Feci, sed jure feci

maio 24, 2008

Direito Romano Clássico – Resumo

Arquivado em: História do Direito — Evaristo Filho @ 8:14 pm

CAPÍTULO 5 – DIREITO ROMANO CLÁSSICO: SEUS INTITUTOS JURÍDICOS E SEU LEGAGO

Francisco Quintanilha Verás Neto

1.INTRODUÇÃO

Nessa introdução, Francisco Quintanilha Véras Neto fornece todo um estudo sobre o funcionamento dessa sociedade que originou o direito antigo mais importante e que mais influenciou nosso direito atual. Essas diversas características podem ser observadas nas seguintes passagens:

“O Império Romano e suas várias etapas históricas estariam fixadas cronologicamente no modo de produção escravagista, em que o motor do desenvolvimento econômico estava nas grandes propriedades apropriadas pela aristocracia patrícia, que, controlando os meios de produção, as terras e as ferramentas necessárias ao trabalho agrícola, dominavam as classes pobres e livres dos plebeus, clientes e dos escravos”.

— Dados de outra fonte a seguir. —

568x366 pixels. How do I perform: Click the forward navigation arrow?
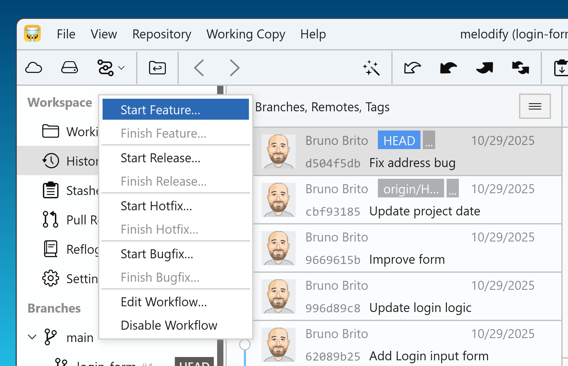coord(235,68)
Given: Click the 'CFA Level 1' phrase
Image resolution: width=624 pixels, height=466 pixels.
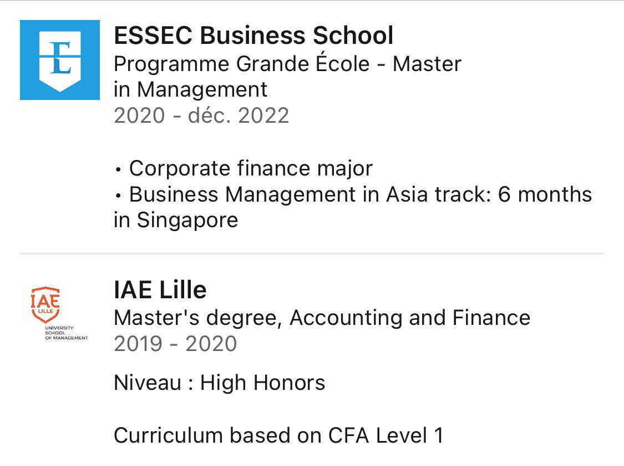Looking at the screenshot, I should coord(385,435).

“A significação histórica do direito romano em seu contexto histórico, caracterizado por um modo de produção escravagista, especialmente demarcado no tempo. Esse mundo era caracterizado por formas de dominação diferente das atuais, incluindo aí um universo jurídico construído por formas peculiares de controle social, mantidas pela força coativa e pela persuasão de um universo cultural constituído por uma religião, uma moral e filosofia típicas daquela civilização da Antigüidade Clássica”.

“Os recém-nascidos só vêm ao mundo, ou melhor, só são recebidos na sociedade em virtude de uma decisão do chefe de família… A criança que o pai não levantar será exposta diante da casa ou num monturo público; quem quiser que a recolha”(ARIES, Philippe; DUBY, Georges).

“O universo cultural e a significação moral advinda desse mundo escravagista atribuíam ao direito civil romano a forma de direito material e instrumentalmente sicofânico, ou seja, um direito baseado em ardis e fraudes, que por sua vez acabavam beneficiando os mais fortes em face da existência de uma sociedade extremamente desigual”.

“Numa sociedade tão desigual, desigualitária e atravessada por redes de clientelas, não é necessário dizer que os direitos mais formais não eram reais e que a um fraco pouco tinha a ganhar processando os poderosos”( ARIES, Philippe; DUBY, Georges).

“Não existiam a autoridade e a coerção públicas indispensáveis à implementação de decisões judiciais; e as violações mais cruéis possuíam apenas um caráter civil; não existia, portanto, coação pública capaz de impor a sanção penal, visando à proteção contra a violência que atingisse os bens jurídicos relevantes; as citações eram feitas pelas próprias partes, que dependiam muitas vezes de poder militar para obter êxito nesta iniciativa; não existia, pois, um poder público coativo e exterior, capaz de impor a sanção jurídica de forma organizada e centralizada”.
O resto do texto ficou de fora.